Hi, thank you for this great tool. I would like to deconvolve various cancer tissue spatial transcriptomic datasets which do not have matched scRNA-seq data. What are important considerations when finding other datasets, other than ensuring it is from the same tissue. Thanks!
Generally, same sequencing technology if possible so in most cases Poly-A capture and UMI based.
You see improvement when the reference contains fibroblast and endothelial cells and in your case cancer cells of similar type. Those are the cells missing in most scSEQ experiments. I had good results using smartSEQ2 or snSEQ for those celltypes and concatenate them with scSEQ for other celltypes.
To verify the results I would recommend to also run Cell2location and see that both results match.
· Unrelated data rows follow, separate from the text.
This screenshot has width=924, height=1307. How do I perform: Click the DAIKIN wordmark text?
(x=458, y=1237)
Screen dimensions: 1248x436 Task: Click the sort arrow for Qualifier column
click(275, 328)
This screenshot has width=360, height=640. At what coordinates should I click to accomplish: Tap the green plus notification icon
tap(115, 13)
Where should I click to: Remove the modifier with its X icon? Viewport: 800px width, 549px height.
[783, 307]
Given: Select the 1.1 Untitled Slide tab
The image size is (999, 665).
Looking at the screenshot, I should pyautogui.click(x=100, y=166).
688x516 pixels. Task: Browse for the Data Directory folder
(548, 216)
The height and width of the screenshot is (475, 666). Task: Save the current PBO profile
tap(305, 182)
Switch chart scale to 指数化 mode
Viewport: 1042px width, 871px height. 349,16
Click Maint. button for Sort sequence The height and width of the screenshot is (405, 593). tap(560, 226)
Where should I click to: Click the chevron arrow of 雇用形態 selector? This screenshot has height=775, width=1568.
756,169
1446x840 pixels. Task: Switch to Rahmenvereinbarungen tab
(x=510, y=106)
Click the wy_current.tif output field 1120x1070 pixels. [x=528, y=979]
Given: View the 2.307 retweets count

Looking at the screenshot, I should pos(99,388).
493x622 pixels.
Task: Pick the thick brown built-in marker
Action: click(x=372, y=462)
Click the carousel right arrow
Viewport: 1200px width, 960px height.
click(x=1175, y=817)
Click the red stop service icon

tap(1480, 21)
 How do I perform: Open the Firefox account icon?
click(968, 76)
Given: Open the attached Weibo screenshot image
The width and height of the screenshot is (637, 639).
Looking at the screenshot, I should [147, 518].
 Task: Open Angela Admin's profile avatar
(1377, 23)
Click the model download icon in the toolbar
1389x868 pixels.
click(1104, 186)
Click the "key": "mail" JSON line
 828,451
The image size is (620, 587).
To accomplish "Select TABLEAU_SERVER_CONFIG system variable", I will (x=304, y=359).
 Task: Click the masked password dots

As a final check: you can output the background gene expression st_model.module.eta and print the highest expressed genes and check in those for marker genes of expected cell types. This tells you that which celltype is still missing in your reference (is most of the times fibroblast and endothelial cells in my hands).
Thank you very much for your reply. So would I be able to use scRNA-seq data captured from another patient but same tissue e.g. breast cancer to deconvolve another patient spatial transcriptomic dataset?
Yes, that should be fine. If the cancer is quite heterogeneous it makes sense to include multiple patients as reference to capture the heterogeneity of tumor cells.